EXCERPTED RECORDS:
-- -- --

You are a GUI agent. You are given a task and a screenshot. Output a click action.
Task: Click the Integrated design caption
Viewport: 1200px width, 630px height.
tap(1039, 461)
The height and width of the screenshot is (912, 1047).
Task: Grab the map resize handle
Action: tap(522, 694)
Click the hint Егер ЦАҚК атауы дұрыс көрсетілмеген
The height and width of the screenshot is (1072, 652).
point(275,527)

-- -- --

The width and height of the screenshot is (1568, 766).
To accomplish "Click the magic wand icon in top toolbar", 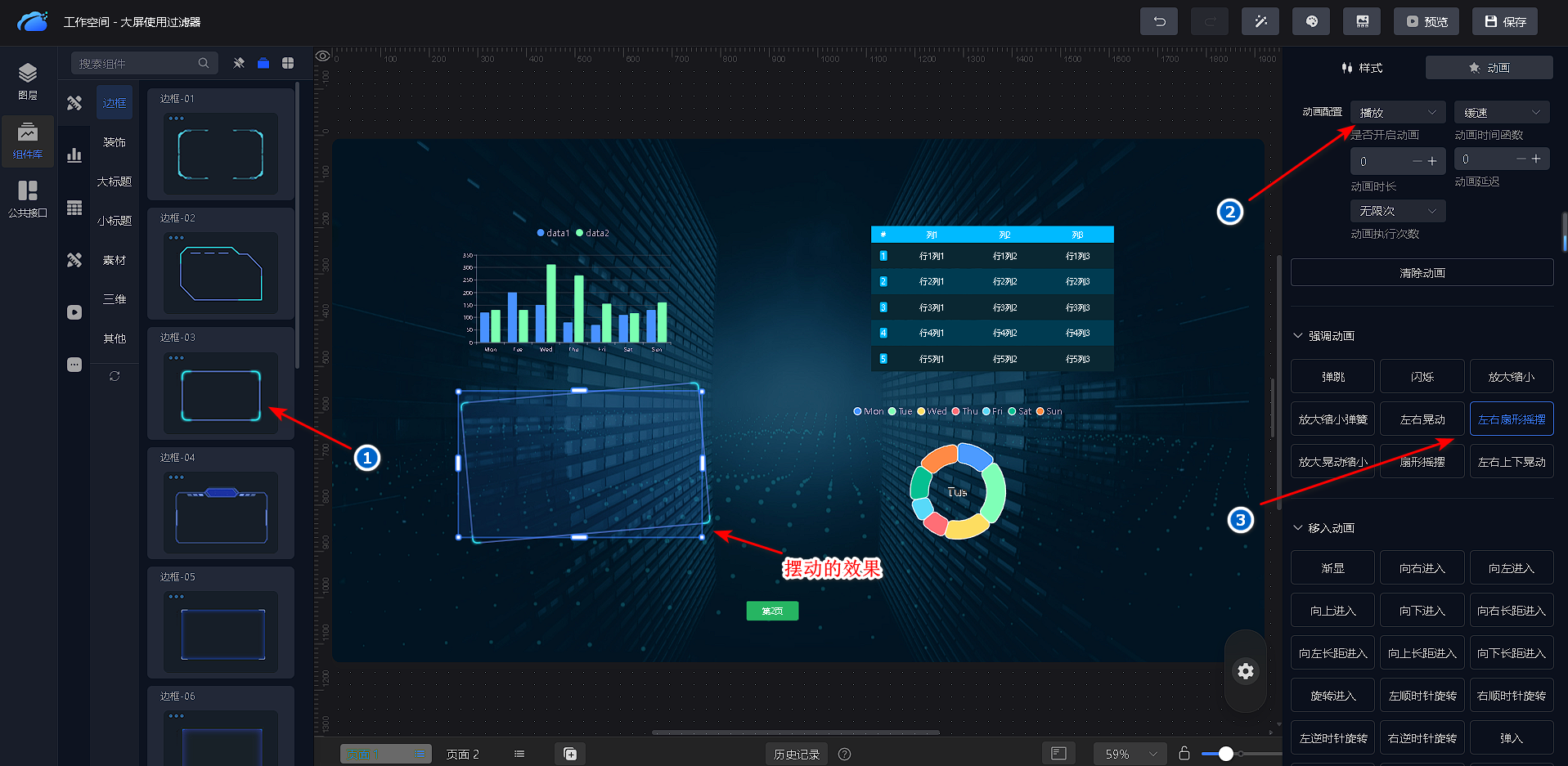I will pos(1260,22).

-- -- --

Could you return exactly the stretch of the data above that starts at the line with "You are a GUI" and ends at the line with "Task: Click the Integrated design caption", both lines included?

You are a GUI agent. You are given a task and a screenshot. Output a click action.
Task: Click the Integrated design caption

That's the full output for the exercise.